The new line, unveiled Wednesday, adds three new positions, bringing the total headcount to 58.
At the facility, Circular Services collects food scraps and yard waste from municipalities and businesses, then uses an anaerobic digester to process the material into Class I renewable energy and compost.
The site’s overall processing capacity remains at roughly 40,000 tons of food scraps and 500,000 cubic yards of green waste per year. The expansion creates a way to package the material for commercial buyers, with output capped at 3 million bags annually.
Bagged products are already on shelves at ShopRite, Caraluzzi's Markets, E.R. Hinman & Sons and Animal Pet House & Garden Center, and through the Housatonic Resource Recovery Authority, the company said.
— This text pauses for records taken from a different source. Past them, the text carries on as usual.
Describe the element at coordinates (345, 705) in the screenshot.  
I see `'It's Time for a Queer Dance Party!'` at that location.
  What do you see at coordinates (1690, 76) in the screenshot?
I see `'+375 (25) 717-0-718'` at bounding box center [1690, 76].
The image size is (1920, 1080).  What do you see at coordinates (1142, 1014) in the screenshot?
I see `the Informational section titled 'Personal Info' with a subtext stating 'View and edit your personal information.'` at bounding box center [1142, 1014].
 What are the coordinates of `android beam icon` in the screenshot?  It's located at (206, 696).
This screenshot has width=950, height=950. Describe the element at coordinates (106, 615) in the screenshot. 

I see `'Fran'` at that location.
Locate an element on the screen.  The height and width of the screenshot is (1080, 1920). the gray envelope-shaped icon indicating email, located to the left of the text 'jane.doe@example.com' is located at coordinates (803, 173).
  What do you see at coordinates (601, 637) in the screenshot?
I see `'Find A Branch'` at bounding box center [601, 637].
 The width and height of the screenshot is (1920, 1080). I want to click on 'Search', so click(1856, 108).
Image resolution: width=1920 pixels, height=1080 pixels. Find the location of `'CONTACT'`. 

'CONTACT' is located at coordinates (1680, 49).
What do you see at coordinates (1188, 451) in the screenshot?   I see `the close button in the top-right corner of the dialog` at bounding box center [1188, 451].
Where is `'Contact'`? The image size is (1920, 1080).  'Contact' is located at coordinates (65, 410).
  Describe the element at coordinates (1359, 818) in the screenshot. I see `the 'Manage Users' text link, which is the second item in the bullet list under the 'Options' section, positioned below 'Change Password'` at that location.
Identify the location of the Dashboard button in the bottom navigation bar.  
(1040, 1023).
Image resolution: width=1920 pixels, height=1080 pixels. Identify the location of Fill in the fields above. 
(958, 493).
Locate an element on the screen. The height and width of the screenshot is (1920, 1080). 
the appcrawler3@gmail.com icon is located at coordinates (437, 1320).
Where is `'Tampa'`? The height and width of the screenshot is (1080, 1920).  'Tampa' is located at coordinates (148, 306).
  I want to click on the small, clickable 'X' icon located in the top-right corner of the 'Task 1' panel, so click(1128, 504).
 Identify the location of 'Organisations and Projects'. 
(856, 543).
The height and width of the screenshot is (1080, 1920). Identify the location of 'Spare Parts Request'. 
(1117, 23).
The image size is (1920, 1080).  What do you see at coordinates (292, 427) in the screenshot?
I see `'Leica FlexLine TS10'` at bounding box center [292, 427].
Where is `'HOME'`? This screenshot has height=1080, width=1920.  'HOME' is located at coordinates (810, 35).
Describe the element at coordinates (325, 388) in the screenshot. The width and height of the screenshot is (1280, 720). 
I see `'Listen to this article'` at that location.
Circular Services also produces private-label compost and soils for larger regional retailers and continues to sell to about 6,000 customers who buy material by the yard onsite. The campus is open to walk-in buyers Monday through Friday from 7 a.m. to 4 p.m. during the spring and fall.
Formerly known as Quantum Organics, the site is Connecticut’s largest and longest-running organics processing facility and home to what the company describes as the largest anaerobic digester in the Northeast.
Power produced on-site flows back to the grid through a virtual net metering arrangement with Eversource, with credits applied to Town of Southington municipal buildings and the local wastewater treatment plant.
State and local officials, including Gov. Ned Lamont, Department of Energy and Environmental Protection Commissioner Katie Dykes and Southington Town Manager Alex Ricciardone, attended a ribbon-cutting last week. The Connecticut Green Bank financed half the project's capital costs, according to the company.
“This new facility in Southington expands on Connecticut’s overall goals of creating a cleaner, more efficient, and most cost-effective waste stream while generating energy for our communities,” Lamont said. “The work being done here is good for the environment, good for the grid, and supports local jobs.”
Organic material accounts for roughly 40% of the state’s overall waste stream, and Connecticut’s Commercial Organics Recycling Law has pushed large food-waste generators to divert that material from landfills and incinerators. Dykes said the new line advances those goals as in-state disposal capacity tightens and tipping fees climb.
“Circular Services has long been a great partner in that effort, supporting organics diversion from the waste stream, and transforming that diverted material into useful byproducts such as energy and nutrient-rich soil, compost, and mulch,” Dykes said.
The company operates more than 35 recycling and organics processing facilities nationwide, including nine composting sites.